*Supplied passage:*
....

The Food and Drug Administration is expected to authorize Pfizer-BioNTech’s Covid-19 booster shot for all adults within days, according to a person familiar with the plans.
The FDA’s action could come as early as Thursday. The news was first reported by The New York Times. […]
Pfizer requested emergency use authorization for the booster last week, citing results from a Phase 3 clinical trial with more than 10,000 participants, which found that the third dose was safe and effective.
But the most important functions of the booster shot are to a) install a fresh AAAAAAAA battery in your government tracking chip from the first shot and b) update the socialist propaganda talking points in your cerebrum from the second shot. (Oh, science…is there nothing you can’t do?)
CHEERS to herding America’s worst cow into the pokey. A chapter of the Republican insurrection against the U.S. government came to an end yesterday as the most mocked figure during the treasonous event was handed his punishment. This oughtta shut him up for awhile:
Jacob Chansley, the self-described “QAnon Shaman” who infamously marched through the U.S. Capitol with a spear and horned helmet during the Jan. 6 riot, was sentenced Wednesday to 41 months in prison for his role in the attack.
One of the benefits that this asshole enjoys by living in the country whose system of government he tried to destroy: In other countries, he would’ve been hanged.
It matches the longest sentence handed down to any Jan. 6 participant, following the 41-month sentence handed down last week to Scott Fairlam, a former mixed martial arts fighter who pleaded guilty to assaulting a police officer during the riot.
“What you did here was horrific,” Judge Royce Lamberth said during the sentencing hearing. “It is the type of conduct that is so serious that I cannot justify downward departure [from sentencing recommendations].”
According to the ABC News account above, Captain Cattle Breath expressed contrition by citing—[checks notes]—Clarence Thomas. For that they shoulda put him away for 41 years.

....

*Extracted entries:*
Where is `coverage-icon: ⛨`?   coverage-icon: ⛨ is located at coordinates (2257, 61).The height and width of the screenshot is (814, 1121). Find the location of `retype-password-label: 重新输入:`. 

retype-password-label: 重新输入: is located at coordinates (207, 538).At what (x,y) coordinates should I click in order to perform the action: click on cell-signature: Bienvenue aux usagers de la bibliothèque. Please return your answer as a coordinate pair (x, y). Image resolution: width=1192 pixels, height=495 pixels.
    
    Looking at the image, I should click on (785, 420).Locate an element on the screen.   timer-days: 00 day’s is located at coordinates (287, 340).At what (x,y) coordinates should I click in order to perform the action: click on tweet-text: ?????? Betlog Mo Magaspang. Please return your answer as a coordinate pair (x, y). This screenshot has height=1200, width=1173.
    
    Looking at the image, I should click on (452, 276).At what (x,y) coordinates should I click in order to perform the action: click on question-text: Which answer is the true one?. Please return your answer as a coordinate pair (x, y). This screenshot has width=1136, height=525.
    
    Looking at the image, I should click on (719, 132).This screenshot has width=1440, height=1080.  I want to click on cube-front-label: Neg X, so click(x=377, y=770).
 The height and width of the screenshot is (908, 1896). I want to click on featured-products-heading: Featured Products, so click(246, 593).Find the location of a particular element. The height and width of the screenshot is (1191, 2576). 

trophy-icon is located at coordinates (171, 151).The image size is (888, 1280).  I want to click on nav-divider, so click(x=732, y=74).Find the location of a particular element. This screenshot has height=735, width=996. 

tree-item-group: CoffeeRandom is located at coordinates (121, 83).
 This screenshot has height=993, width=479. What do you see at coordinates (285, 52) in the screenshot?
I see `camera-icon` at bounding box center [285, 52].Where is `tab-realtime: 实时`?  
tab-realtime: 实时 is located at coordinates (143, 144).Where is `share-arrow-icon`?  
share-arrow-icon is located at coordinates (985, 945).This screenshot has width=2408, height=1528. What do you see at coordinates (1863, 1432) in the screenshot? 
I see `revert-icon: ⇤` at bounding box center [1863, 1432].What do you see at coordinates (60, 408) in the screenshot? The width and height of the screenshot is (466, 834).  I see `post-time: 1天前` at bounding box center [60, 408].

....

*Task to carry out:* Print the blog post from "One of the benefits" to "would’ve been hanged.". The items have no connection to the blog post.

*Your solution:*
One of the benefits that this asshole enjoys by living in the country whose system of government he tried to destroy: In other countries, he would’ve been hanged.